Under the GM draft bankruptcy plan, the company would receive just short of $30 billion in additional federal loans, the newspaper reports, citing a source.

The figure is a starting point in negotiations between the government and the company, the source said, and could change as could the timing of a filing, the Post reports. A cash injection that large would boost the U.S. investment in GM to nearly $45 billion.

The government previously indicated it planned to take at least a 50% stake in the restructured company, and likely would take the right to name members to its board, as it has at Chrysler, where the government will control four of nine seats, according to the newspaper.

The plan for GM comes as the administration prepares to lift Chrysler from bankruptcy protection as soon as next week, the Post said, citing industry sources.

Reuters reports the Obama administration has no plans to push GM into bankruptcy next week and the outcome of the automaker's restructuring efforts may not be known until a June 1 deadline.
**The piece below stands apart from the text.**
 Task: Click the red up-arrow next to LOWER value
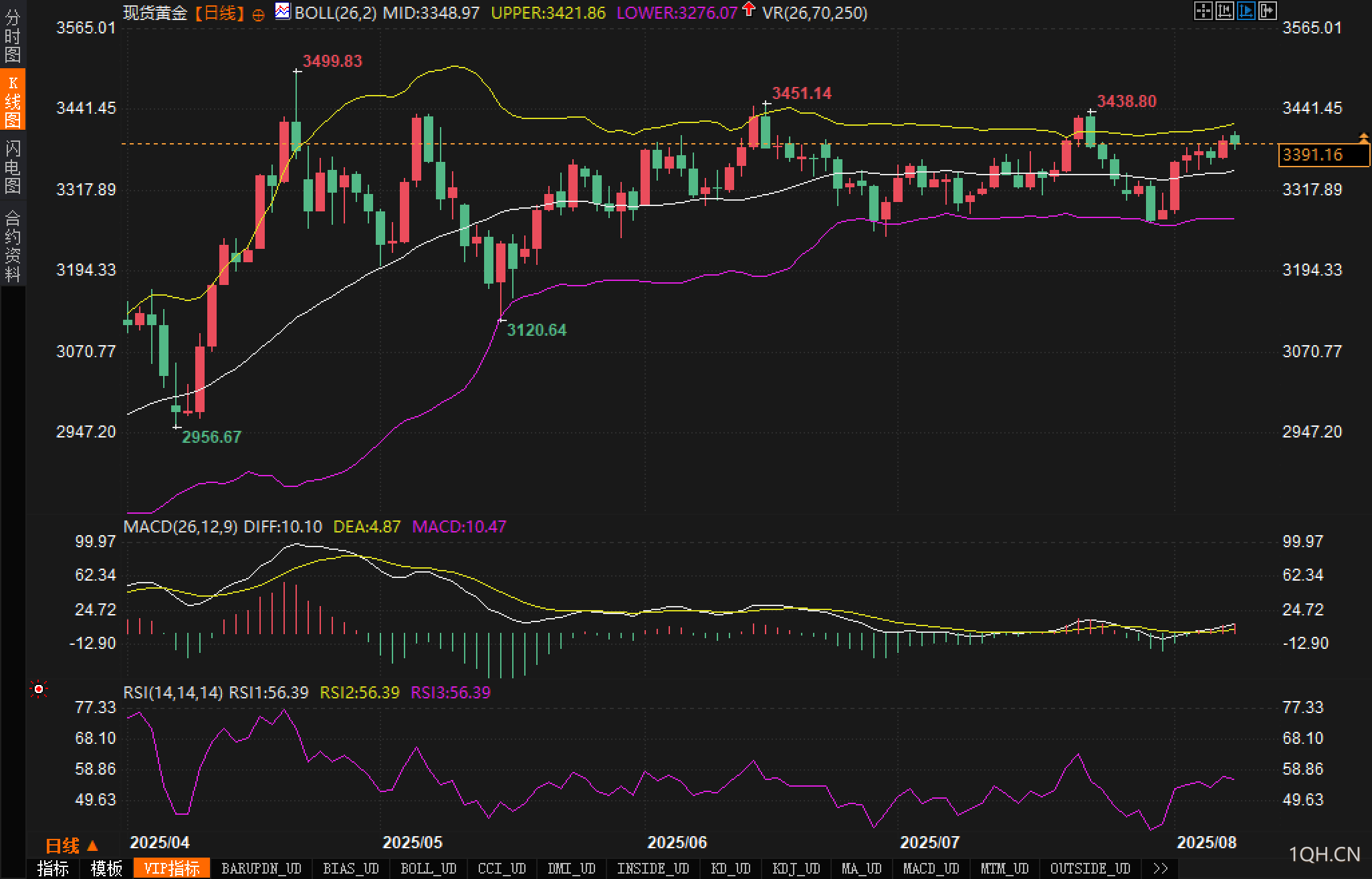click(x=749, y=9)
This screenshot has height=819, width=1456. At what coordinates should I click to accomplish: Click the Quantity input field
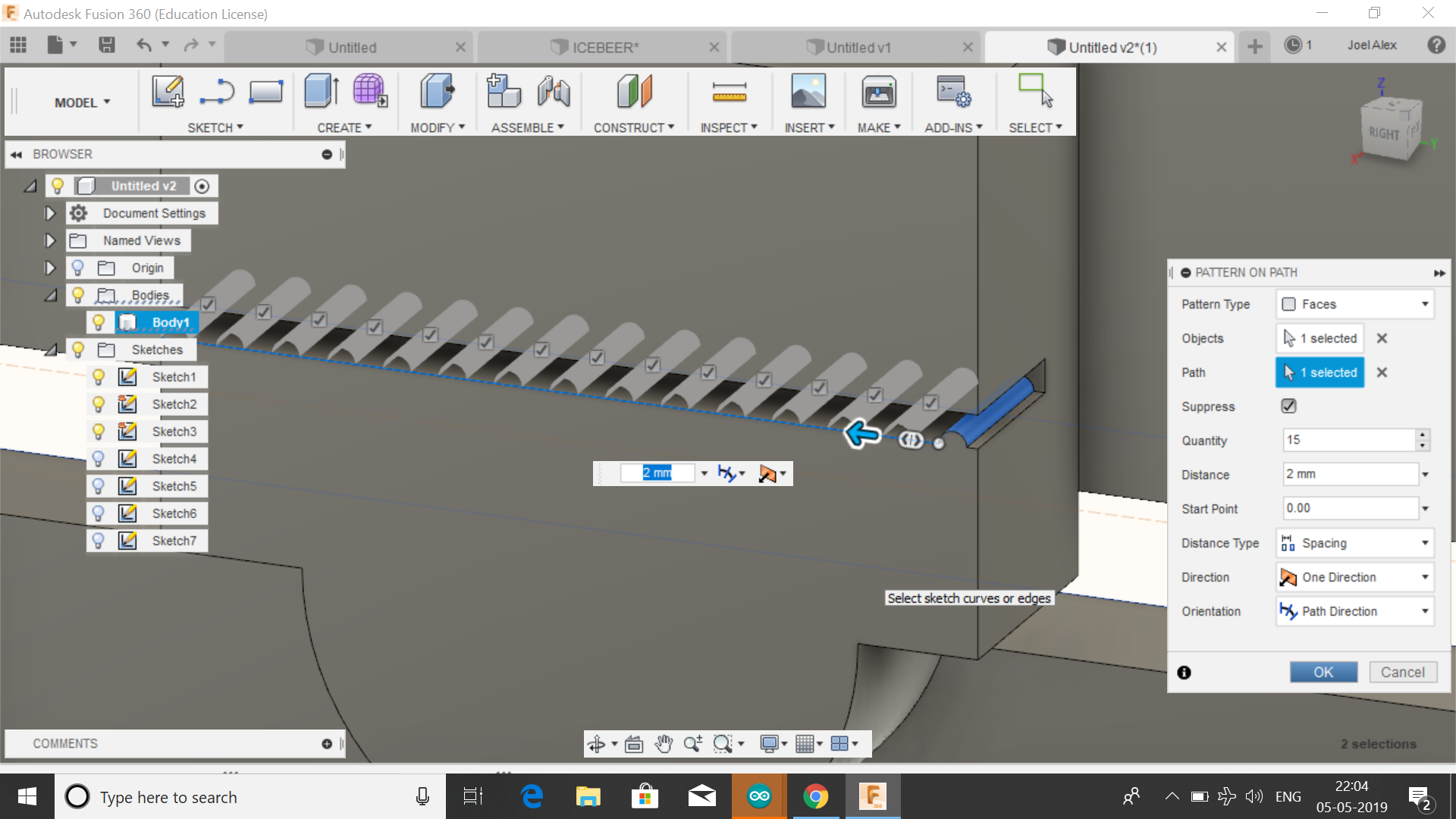(1348, 440)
The report cited a source familiar with the situation.

A U.S. Treasury spokeswoman declined to comment for Reuters.

The Treasury is continuing to work with GM on its restructuring, and while the situation could change, there were no plans for a GM bankruptcy filing next week, Reuters reports, citing the source who wasn't authorized to speak publicly about the matter.

Meanwhile, a separate report from Bloomberg says GM may get a fourth offer for its Opel and Vauxhall operations in Europe after a Chinese carmaker submitted an expression of interest.

The Chinese company sent a letter a day after the May 20 deadline for bids, said people familiar with the matter, Bloomberg reports. A specific offer may not materialize, said the people, declining to name the company.

Italian car maker Fiat, Canadian auto-parts maker Magna International ( MGA) and New York-based buyout firm Ripplewood Holdings submitted plans Wednesday to take over or invest in GM's ailing European operations.